> SELECTION:
Re: [Puppet Users] Re: Puppetserver performance plummeting a few hours after startup

Martijn Grendelman Wed, 12 Feb 2020 01:28:06 -0800

Hi all,

It seems that in fact, setting ReservedCodeCacheSize has had a positive
impact on the performance. Since monday, catalog compilation times have
been steady at around 10 seconds average. Still not as good as the
secondary server, but acceptable!


For the record, we are not managing metaspace size or
max-requests-per-instance.

I'll try to lower the numer of workers and see if that has a positive
effect on memory / cpu usage while keeping the compilation times down.

Thanks again for all your suggestions!!

Best regards,
Martijn.



Op 10-2-2020 om 19:02 schreef Justin Stoller:
>
>
> On Mon, Feb 10, 2020 at 1:44 AM Martijn Grendelman
> <mart...@grendelman.net <mailto:mart...@grendelman.net>> wrote:
>
>     Hi Kevin and others who have responded,
>
>     Thanks all for your tips. Unfortunately, no breakthroughs yet.
>
>     The current state is this:
>
>       * Both Puppetservers typically run at the latest version,
>         currently both 6.8.0.
>       * The primary server has 8 virtual cores and 12 GB of physical
>         (virtualized) RAM, Java is running with -Xms6g -Xmx6g.
>       * Max-active-instances is currently set to 7.
>       * This morning, I added -XX:ReservedCodeCacheSize=1g to the JVM
>         startup config.
>       * The size of our 'environments' directory is 131 MB. We
>         currently have 3 environments.

> BRIEF 1: Retype the Puppetserver performance thread from "It seems that" to "max-requests-per-instance.".
> BRIEF 2: Extend the Puppetserver performance thread past its last line.
The records that follow are not needed.

[Recorded data]
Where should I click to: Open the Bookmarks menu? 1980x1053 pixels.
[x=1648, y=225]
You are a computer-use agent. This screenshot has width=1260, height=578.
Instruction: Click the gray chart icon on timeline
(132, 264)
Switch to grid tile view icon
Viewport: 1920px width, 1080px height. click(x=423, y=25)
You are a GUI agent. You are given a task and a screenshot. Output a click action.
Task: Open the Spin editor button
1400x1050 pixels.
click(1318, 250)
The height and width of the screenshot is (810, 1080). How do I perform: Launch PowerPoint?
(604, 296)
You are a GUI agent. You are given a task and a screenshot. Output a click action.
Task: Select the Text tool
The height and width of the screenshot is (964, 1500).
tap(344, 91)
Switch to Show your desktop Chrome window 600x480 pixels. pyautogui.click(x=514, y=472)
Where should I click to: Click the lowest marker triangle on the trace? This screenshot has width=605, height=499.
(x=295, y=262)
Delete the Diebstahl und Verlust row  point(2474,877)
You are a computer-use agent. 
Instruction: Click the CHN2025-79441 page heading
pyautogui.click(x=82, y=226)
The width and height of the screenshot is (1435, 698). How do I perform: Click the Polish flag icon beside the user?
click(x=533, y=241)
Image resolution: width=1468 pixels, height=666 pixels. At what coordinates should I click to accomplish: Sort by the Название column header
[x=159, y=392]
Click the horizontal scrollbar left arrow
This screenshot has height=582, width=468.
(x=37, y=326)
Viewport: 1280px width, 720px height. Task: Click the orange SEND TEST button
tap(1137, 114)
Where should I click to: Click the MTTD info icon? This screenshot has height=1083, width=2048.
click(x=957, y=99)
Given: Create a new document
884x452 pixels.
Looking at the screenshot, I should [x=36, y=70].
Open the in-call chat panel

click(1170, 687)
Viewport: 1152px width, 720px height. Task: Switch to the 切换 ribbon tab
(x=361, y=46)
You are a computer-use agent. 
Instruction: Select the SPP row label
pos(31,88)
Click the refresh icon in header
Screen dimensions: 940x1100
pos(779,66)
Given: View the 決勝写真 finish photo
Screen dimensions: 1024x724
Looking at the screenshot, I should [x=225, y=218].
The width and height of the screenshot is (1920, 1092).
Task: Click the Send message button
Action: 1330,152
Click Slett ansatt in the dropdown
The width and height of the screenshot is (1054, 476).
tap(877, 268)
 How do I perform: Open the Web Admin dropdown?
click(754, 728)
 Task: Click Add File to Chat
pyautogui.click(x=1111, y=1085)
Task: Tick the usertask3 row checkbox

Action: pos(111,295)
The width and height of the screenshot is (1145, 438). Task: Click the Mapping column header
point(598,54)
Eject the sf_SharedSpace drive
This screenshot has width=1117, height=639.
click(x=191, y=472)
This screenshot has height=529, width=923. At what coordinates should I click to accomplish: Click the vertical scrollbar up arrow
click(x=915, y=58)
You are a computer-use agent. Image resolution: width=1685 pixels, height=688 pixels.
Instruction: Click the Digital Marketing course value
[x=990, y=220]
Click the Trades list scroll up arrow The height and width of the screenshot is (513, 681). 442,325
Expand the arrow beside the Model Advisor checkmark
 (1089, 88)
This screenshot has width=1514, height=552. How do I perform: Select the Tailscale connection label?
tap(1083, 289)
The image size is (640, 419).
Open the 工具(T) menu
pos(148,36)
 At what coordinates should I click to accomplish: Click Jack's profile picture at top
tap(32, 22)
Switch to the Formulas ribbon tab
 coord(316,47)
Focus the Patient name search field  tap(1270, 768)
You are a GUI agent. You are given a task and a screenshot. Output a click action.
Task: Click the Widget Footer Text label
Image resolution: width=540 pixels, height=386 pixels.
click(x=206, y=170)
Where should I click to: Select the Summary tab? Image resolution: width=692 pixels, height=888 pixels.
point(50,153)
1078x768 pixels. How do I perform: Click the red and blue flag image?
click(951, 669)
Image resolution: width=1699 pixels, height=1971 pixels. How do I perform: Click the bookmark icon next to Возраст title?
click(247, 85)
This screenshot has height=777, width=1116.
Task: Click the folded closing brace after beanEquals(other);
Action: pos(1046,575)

> FINAL ANSWER 1:
It seems that in fact, setting ReservedCodeCacheSize has had a positive
impact on the performance. Since monday, catalog compilation times have
been steady at around 10 seconds average. Still not as good as the
secondary server, but acceptable!


For the record, we are not managing metaspace size or
max-requests-per-instance.

> FINAL ANSWER 2:
>
>     I've been looking at JVM stats with 'jstat', and the server
>     doesn't appear to spend any significant amount of time doing GC
>     (seems to be about 1%).
>
>
> fwiw, gceasy.io <http://gceasy.io> and their family of jvm analysis
> reports can be helpful if you have the gc logs, etc available. You
> might want to see if you're managing Metaspace (like
> -XX:MaxMetaspace=1G). Mostlikely not, and if you were having issues I
> think it'd cause full GCs so its not likely a problem, but its a thing
> to check. It should, if you have to manage it, have a similar value to
> CodeCache.
>  
>
>
>     After a server restart, compilation times typically drop to 9
>     seconds on average (on the secondary server, it's 5 seconds
>     consistently), but after a while, they go back to 30 or 40 seconds. 
>
>
>     As I noted in my first post, our server has an average  of less
>     than 2 concurrent agents talking to it, so I can't imagine this
>     happening due to lack of resources. The fact that our secondary
>     server handles a bigger load than the primary, with a third of the
>     memory and only 2 cores, seems to confirm this.
>
>
> One thing that gets folks is that each worker instance is pretty
> heavy-weight (heap, non-heap, and cpu, even when relatively idle). If
> you only need 2 or 3 instances, you should try lowering your max
> active instances to that number and see what happens.
>
>
>     So:
>     - enough CPU power (I would think)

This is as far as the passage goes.